By Leocadia Bongben
Rice farmers, researchers and government officials have been implored to help increase rice production across Africa to feed its rapidly increasing populations as the only way to stop importing the food staple from Asia and the USA.
This is one of the resolutions arrived at during the 3rd Africa Rice Congress that took place in the Cameroonian capital Yaounde between October 21-23 2013 under the theme “rice science for food security, through small holder and agro-business development in Africa”.
Sub-Saharan countries produced only 19 million tons of rice with Asia accounting for 90 percent of global rice production with 640 million tons according to 2009 figures.
Last year, African countries spent 5 billion dollars to import rice they have the resources and land to be self-sufficient in rice production.
The Yaounde congress was meant to teach farmers new techniques and expose them to research that could help improve their rice production to avoid the deadly 2008 global food crisis that affected Africa badly. Hundreds of people were killed by security forces across the continent when they rose up to protests against food price hikes.
According to Marco Wopereis, Assistant Director for the Africa Rice Centre in Benin, “rice production increased from 3 to 8 per cent since the crisis”.
However, production has been relatively slow because of wide ranging problems. One of the most annoying problem farmers grapple with is harvesting and threshing. Harvesting is not mechanized while a vast majority of farmers still use their hands for threshing-separating the grains from the portion of the plant that holds them.
Ngong Violet Tabali produces rice on a 15 hectare farmland in Ndop, Ngoketunjia sub division in North western Cameroon.
“When the grains are yellowish and the whole field has a uniform colour, is the best time to harvest”, she says but admits she has problems harvesting because she does not have a large labour force.
Because she cannot get the labour force she needs when it is time for harvesting, she loses some of the rice.
“Every family is sends their children to school and the labour force is not quite enough. We therefore take a long time to harvest.”. The time that is wasted affects harvest in that the rice gets dry and some of the grains fall off and that is always a marginal production lose to any rice farmer.
Mahamadou Hassane, a rice farmer from Benin grows rice only a 2 hectare plot and manages to harvest only six tons.
“We harvest the rice manually as we don’t have the tools and threshing is done with empty tins and the grains get scattered and broken in the process”.
Some other issues small farmers like Hassane and Tabali face are access to good seeds, fertilizers and other complimentary inputs that could help improve their yields. The fact that they also farm in small farm areas does not help matters. The congress helped both understand the necessity to introduce machinery in their farming and both have said they will invest in buying combined harvesters. They also learnt other uses for rice which could include producing biscuit’s, pudding and flour.
The role of rice researchers in improving yields.
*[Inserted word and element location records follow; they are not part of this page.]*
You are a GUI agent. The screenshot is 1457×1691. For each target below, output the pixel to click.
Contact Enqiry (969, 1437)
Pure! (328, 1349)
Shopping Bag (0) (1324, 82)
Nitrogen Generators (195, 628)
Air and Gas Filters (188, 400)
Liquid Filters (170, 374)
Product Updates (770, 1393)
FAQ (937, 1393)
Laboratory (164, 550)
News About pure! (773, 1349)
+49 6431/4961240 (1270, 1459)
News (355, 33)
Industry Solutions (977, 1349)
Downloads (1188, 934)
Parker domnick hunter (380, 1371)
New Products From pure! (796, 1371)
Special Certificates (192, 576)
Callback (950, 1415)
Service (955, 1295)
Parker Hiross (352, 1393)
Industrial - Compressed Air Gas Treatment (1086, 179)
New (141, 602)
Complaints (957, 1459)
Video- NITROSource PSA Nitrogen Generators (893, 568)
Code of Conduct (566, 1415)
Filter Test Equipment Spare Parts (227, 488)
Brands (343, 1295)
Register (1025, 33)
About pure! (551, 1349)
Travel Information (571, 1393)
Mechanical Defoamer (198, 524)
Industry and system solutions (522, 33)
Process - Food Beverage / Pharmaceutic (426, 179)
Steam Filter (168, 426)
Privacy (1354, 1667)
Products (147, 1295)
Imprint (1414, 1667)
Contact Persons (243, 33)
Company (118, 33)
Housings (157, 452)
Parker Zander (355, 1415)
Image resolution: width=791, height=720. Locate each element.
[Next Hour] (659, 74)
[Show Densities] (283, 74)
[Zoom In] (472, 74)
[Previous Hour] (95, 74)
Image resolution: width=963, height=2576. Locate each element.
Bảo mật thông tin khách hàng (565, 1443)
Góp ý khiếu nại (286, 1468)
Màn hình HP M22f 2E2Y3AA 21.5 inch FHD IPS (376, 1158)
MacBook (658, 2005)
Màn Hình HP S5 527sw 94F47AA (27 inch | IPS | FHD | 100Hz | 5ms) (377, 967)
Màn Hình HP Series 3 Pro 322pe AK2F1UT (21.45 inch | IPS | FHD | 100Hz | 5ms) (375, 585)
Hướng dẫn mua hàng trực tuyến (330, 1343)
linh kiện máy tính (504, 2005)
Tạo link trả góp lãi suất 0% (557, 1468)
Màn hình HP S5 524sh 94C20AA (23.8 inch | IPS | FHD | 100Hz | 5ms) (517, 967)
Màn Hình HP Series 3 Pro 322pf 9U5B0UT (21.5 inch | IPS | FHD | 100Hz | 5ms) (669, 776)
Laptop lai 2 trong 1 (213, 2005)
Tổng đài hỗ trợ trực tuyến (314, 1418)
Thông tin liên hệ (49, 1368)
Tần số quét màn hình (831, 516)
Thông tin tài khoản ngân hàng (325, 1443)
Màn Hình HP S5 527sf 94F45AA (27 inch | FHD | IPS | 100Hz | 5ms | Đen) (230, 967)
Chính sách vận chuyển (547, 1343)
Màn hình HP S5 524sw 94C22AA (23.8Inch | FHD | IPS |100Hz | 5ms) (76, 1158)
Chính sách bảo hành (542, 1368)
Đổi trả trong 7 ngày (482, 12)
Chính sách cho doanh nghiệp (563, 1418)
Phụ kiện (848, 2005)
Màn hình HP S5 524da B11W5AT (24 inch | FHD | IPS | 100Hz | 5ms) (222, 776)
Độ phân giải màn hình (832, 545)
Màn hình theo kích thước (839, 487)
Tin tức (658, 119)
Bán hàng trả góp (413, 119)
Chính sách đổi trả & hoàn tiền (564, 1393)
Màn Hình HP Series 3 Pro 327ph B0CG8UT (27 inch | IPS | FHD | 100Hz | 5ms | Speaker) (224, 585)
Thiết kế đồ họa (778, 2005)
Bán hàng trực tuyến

According to rice researcher Ndingdeng Sali Atanga, the easiest way to reduce post-harvest loses is to respect harvesting dates.
Some farmers don’t and lose part of their yields unnecessarily. He said farmers also need to dry their rice adequately after harvesting.
To reduce breakage , partially cooked rice is encouraged.
“This pre-cooked rice becomes compact and does not break during milling. This helps to retaining the nutrients in the rice and also fuses the starch to reduce breaking”, Atanga noted.
In the past, farmers used drums to parboil the rice but there are plans to introduce improved boiling containers to the population.
Another technique farmers would have to learn would be the production of briquettes from rice husks and brans to replace wood in boiling the rice.
Most farmers will not benefit from the equipment proposed to help improve their yields because they are not yet available
Proposals for future improvement
Participants to the congress noted the over dependence on small-scale resource poor farmers was not helping matters. They said more effort to be made to bring in large scale rice production. They also noted that more women and youths had to be encouraged to get involved in rice farming.
Participants also urged governments to consider establishing strategic regional rice reserves so they could rely more on national stocks in time of shortages. They noted that they must be coordination at the regional level to avoid price instability.
Governments of African countries were also called upon to comply with the Maputo Declaration by increasing investment in the rice sector and funding more scientific research that will improve rice yields.